The bright lights of the city are a recurring metaphor representing the seduction of the ‘big smoke’, with its promise of fame, fortune and endless possibilities. Indeed the city at night, seen from a high vantage point like a lookout, appears almost magical. We can imagine the lives of those living amongst the beckoning lights and dream about who we could become and what the city has to offer us. Sometimes it’s more about the visual experience of watching the lights dance across our field of vision, forming a blanket of light circles that envelop us and wash away the stresses of everyday life. Benjamin Werner’s latest works draw on these experiences as their starting points, but push them visually to explore perception, seduction and music in a search for the sublime in contemporary life.

 

The exhibition’s title is drawn from The Streets’ 2004 single about ecstasy, relationships and the sensory rush of drug and alcohol intoxication. Set at a working class wedding, it’s not hard to imagine the music clip’s scenes of drunk guests, cheating partners, and bad dancing, occurring in any number of venues that contribute to the glittering sea of lights that cloak every city at night and are the subject matter of Werner’s most recent body of work.

 

The nighttime setting of Werner’s works sees globes of light pulse across the surface, but the rest of suburbia remains unseen, rendered as a deep bluish black of possibilities. The dark depths of the canvases make the suburban glamorous – gone is the urban grit of frequented streets, mismatched paint jobs and quirky garden elements. Any scenes of pain, hopelessness or debauchery are swallowed by the night, a time charged with possibilities, unhindered by the harsh light of day. These everyday experiences are forgotten as we’re seduced by the sublime beauty and simplicity of light.

 

Where once the locations in Werner’s paintings were clear, this new body of work sheds the referent to engage more purely with colour, composition and sensory experience. Photographs and sketches taken from various cities initially inspire Werner’s circles of light, but during the creative process the artist becomes a composer, directing the circles like musical notes to create symphonies of colour. Many artists have explored correlations between colour and music over the past one hundred years. There were those who tried to capture the emotional intensity of music through colour, some who painted in response to specific musical compositions, and others, who created structured, mathematical relationships between the musical scale and the colour wheel resulting in colour organs that projected lights as notes were played. Werner’s works combine a number of these approaches. His soft focus circles are partly inspired by bokeh in music video clips, but he’s also influenced by the mood of music and how it speaks to his experience of life. The circles in his paintings dance and play, creating almost audible notes across the breadth of the musical scale but also suggesting melodies and harmonies as they come forward and others recede.

 

 

 

If Werner’s paintings read as jazz or classical music, his latest works with LEDs are their dance music cousins with their intense colours threatening to overwhelm our senses.
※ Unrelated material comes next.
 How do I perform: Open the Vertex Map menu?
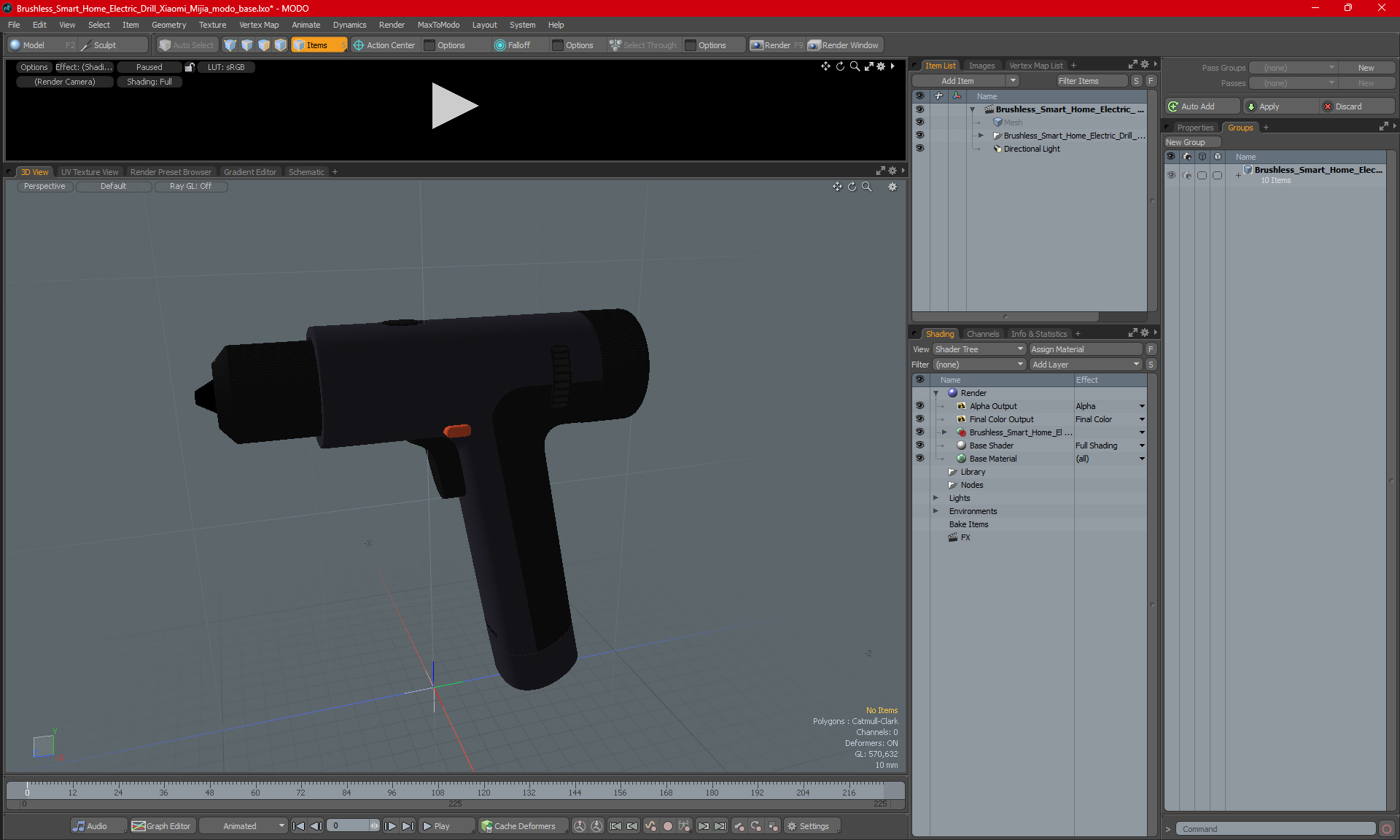tap(259, 25)
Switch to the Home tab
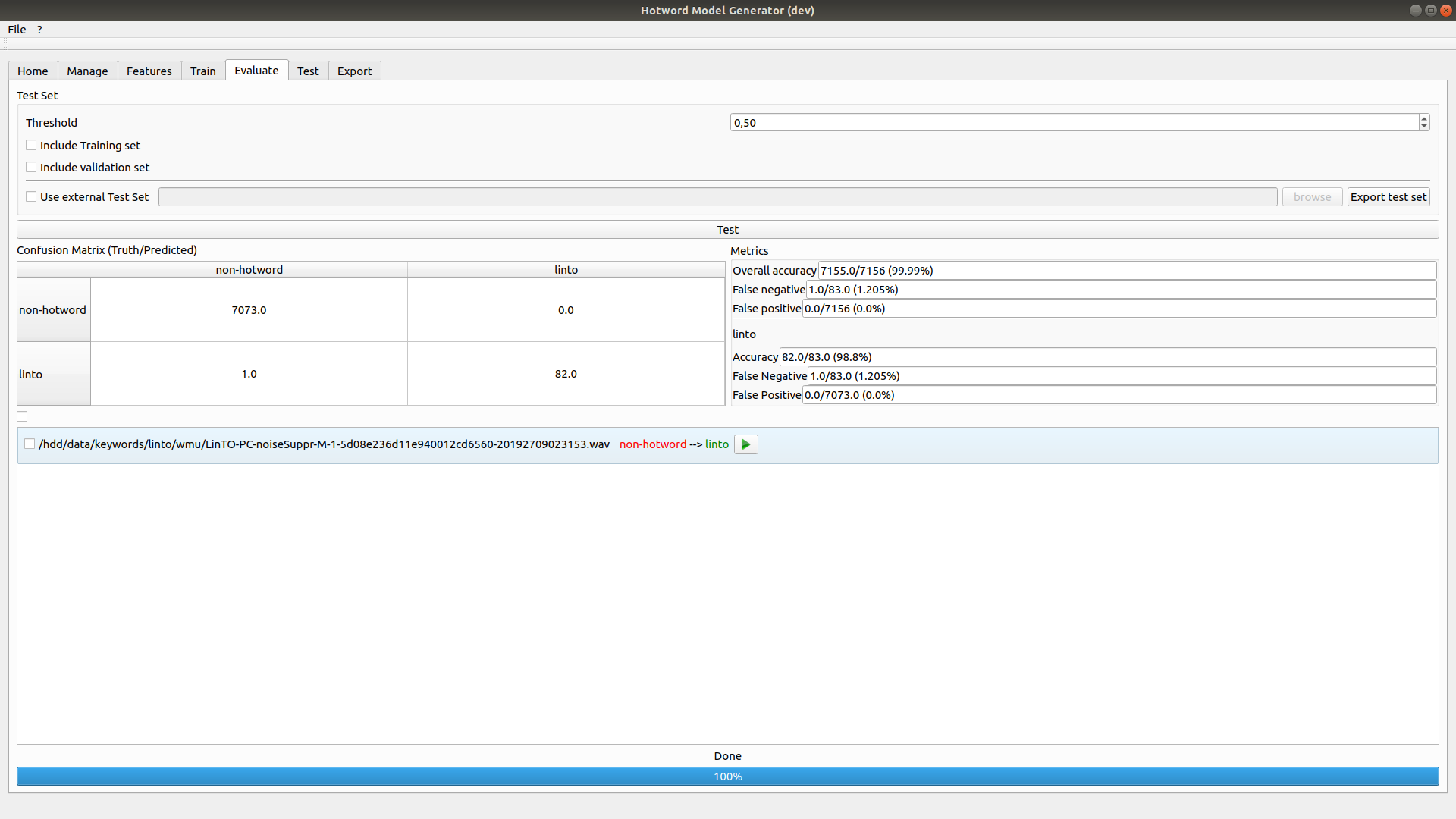 pyautogui.click(x=33, y=70)
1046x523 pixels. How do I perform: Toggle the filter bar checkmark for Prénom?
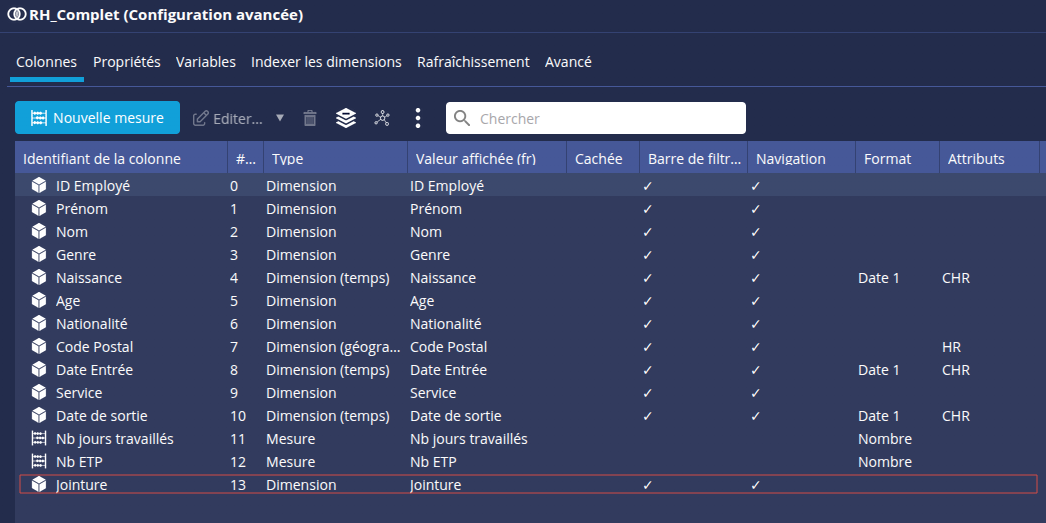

The artist refers to the lighting works as ‘neon-noir’, a term that describes the combination of hyper coloured lights and dark scenes, but also captures the metaphorical conflict at play between the bright, promising lights, and the sinister realities that lurk in the shadows. There is also a strong sense of movement and energy in the lighting works that suggests the pulse of the city and its inhabitants high on life. While this is also present in Werner’s paintings, they read more as meditations, where the city has been frozen in time, the artist capturing the aspiration of a place. In this way, Werner’s works are as much about stillness and being in the moment, as they are about the pace of the bustling city.

 

The works in this exhibition may take their starting points from everyday life, but through the artist’s hand they become worlds until themselves that mesmerise us, slowing drawing us in until we become blinded by their lights as they enfold us in their ironically dark embrace.